Especially the last three auctions illustrate the debt cost rollover problem. The 2-year auction sold a smaller amount of debt than the maturing batch, $42 billion compared to $66.8 billion, yet the annualized cost of the yield on this new batch is $1.74 billion higher than the maturing one. This is, of course, exclusively attributable to the sharp rise in interest at this auction.

The 52-week auction raised the annualized debt cost by $1.592 billion. Since the new debt sold was almost equal to the maturing batch—only $400 million more—this significant rise in the debt cost stems entirely from the yield rise.

Even the 26-week auction increased the annualized debt cost by more than $1 billion. The maturing batch of $49.6 billion was replaced by a batch of $50.96 billion; with an interest rise from 2.45 to 4.52 percent, the debt cost rose by an annualized $1.088 billion.

Notably, even the 13-week auction contributed a higher debt cost. The Treasury sold $61.15 billion to replace $60.9 billion, with the yield rising from 3.22 percent to 4.255 percent. The fallout was $641 million in higher annualized debt cost.

All in all, today's Treasury auctions sent Congress a bill for an extra $5.06 billion in higher annualized debt cost.

By reducing the debt under the two longer maturity classes and slightly increasing it under the shorter two, the Treasury followed its already-visible policy of slightly shifting debt over in the direction of shorter maturities. As of today, Treasury bills with a maturity up to 52 weeks, account for an estimated 16.47 percent of the U.S. debt. Notes, which mature in 2-10 years, are still the backbone of the debt, but their share is now down to 65.7 percent; it was 67.1 percent in mid-October. 

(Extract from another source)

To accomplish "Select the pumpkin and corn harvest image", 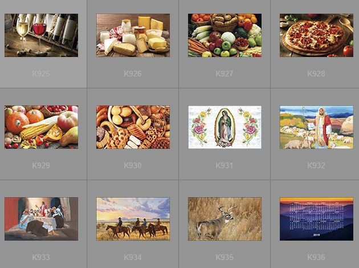I will [41, 127].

The 20- and 30-year bonds make up the remaining 17.83 percent of the debt. 

Due to the rollover effect under the longer maturities auctioned today, the estimated average interest rate on the U.S. debt rose from 2.17 percent to 2.2 percent. On Monday we will publish another dynamic estimate of the total cost of the U.S. debt for this fiscal year; our last estimate, from the turn of the month, suggested a cost in excess of $1 trillion.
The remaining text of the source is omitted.